L’exemple d’un pays comme la Tunisie est beaucoup plus significatif pour mettre cette contradiction en évidence. La Tunisie est un grenier à blé pour l’Europe depuis l’empire romain, et produit encore aujourd’hui massivement des céréales, et notamment du blé. Un blé endémique, le « blé Karim », prisé pour ses qualités nutritionnelles et son adaptation au terrain et au climat. Or toute cette production est destinée à l’exportation sous contrainte, pendant que la totalité du blé servant à nourrir le peuple tunisien vient d’Europe. Jusqu’au début du vingt-et-unième siècle, la Tunisie était exclusivement sous dépendance française pour l’importation de blé, puis une diversification a permis jusqu’à un certain point de s’approvisionner auprès de la Russie et de l’Ukraine notamment. Pour autant, en cas de guerre, le cours du blé s’imposera à tout pays dépendant et, si le prix du pain est fixé (compensé par l’Etat) en Tunisie depuis longtemps pour tenter d’éviter les « révoltes du pain », on observe aujourd’hui, et c’est nouveau, que le poids de la baguette baisse (puisqu’on ne touche pas au prix).

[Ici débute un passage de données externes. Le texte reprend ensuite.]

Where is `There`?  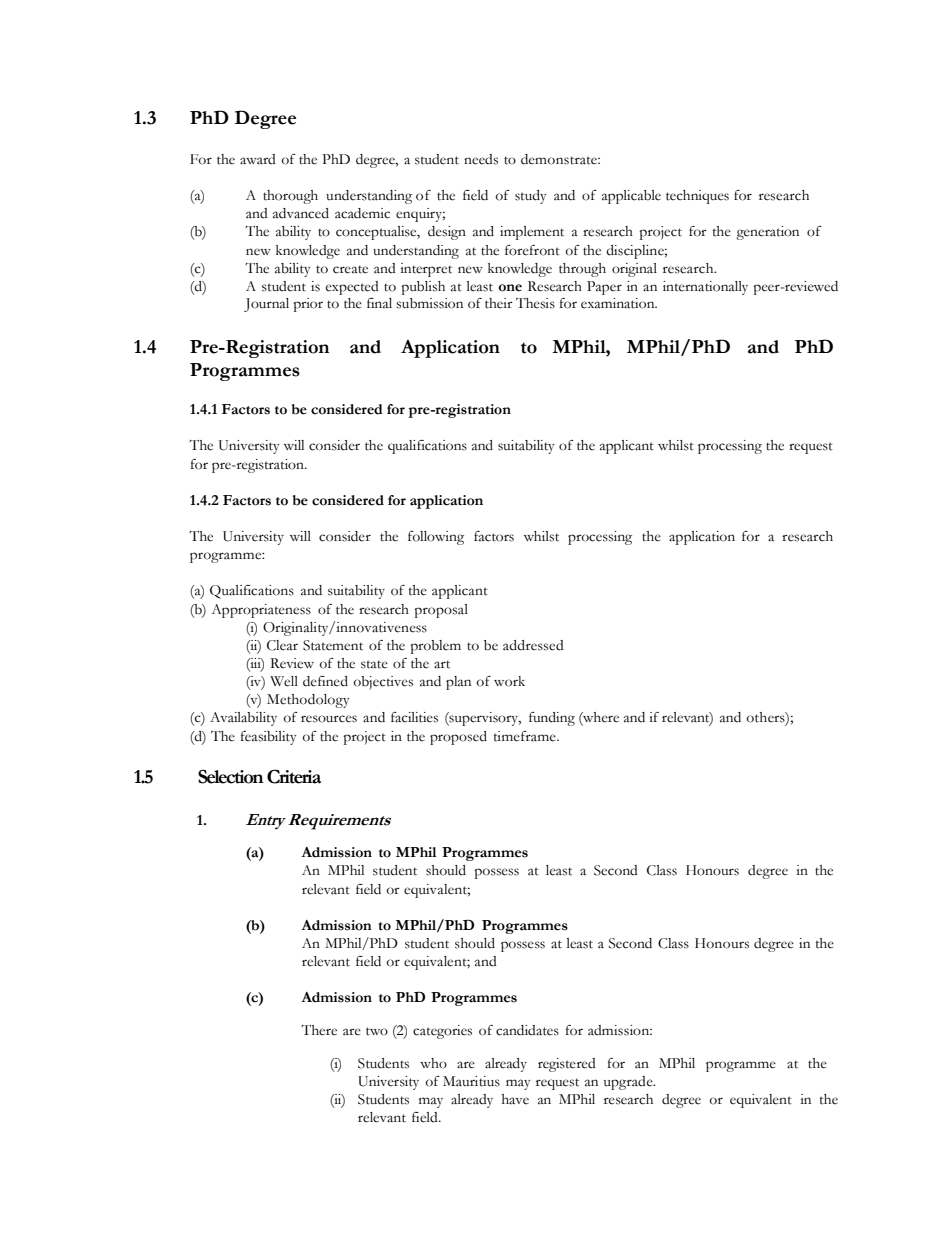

L’angoisse est forte, dans un pays, comme tant d’autres, où le souvenir des révoltes de la faim est encore dans toutes les têtes. L’un des acteurs essentiels de la dépendance néocoloniale du pays est la France (l’ALECA, accord de libre échange complet et approfondi, avec un volet agricole dominant), dans le cadre impérialiste de l’Union Européenne, tant chérie par les EELV.
Non seulement la guerre est, on le sait depuis Lénine, la conséquence directe des contradictions de l’impérialisme agonisant, stade suprême du capitalisme (impérialisme qui cherche, dans sa crise structurelle, à écraser le développement de puissances comme la Chine ou la Russie), guerre que la « mondialisation » n’a jamais stoppée (et qu’elle a au contraire encouragée), mais la dépendance alimentaire ou énergétique des pays semi-colonisés du Sud induit forcément le développement d’énergies alternatives locales et de l’agroécologie durable, garantie d’autosuffisance alimentaire pour les peuples. Sur ces deux questions, l’Union Populaire de Jean-Luc Mélenchon est conséquente et visionnaire, moyennant sans doute des critiques de classe bien sûr, sur les voies et moyens de la « bifurcation » à engager, pendant que les EELV participent dans les faits au camp belliciste et impérialiste des zélateurs de l’Union Européenne et de l’OTAN.
Réciproquement, et c’est peut être le plus important, pour répondre aux forces progressistes qui critiquent le « zèle écologiste » de la France Insoumise, la planification écologique représente concrètement les bases matérielles incontournables d’une véritable indépendance nationale et populaire, sans lesquelles aucune sortie de l’Union Européenne et de l’OTAN n’est possible au-delà de décrets formels et inapplicables, et ce même si les aspirations à en sortir (claires pour l’OTAN) sont encore légères, inavouées, ou largement insuffisantes concernant l’Union Européenne, à l’heure où le « plan B » de la France Insoumise 2017 de sortie de l’UE n’est en effet plus explicite.
La planification écologique est la trajectoire obligée d’une possible sortie de l’UE, quoiqu’en pense la FI elle-même, tout comme l’agroécologie fut dans les années 2000 la seule politique de survie face au blocus des États-Unis à Cuba, pionnière de l’écologie réelle (jamais saluée par EELV bien sûr) quoique sans l’avoir jamais clamé sur tous les toits.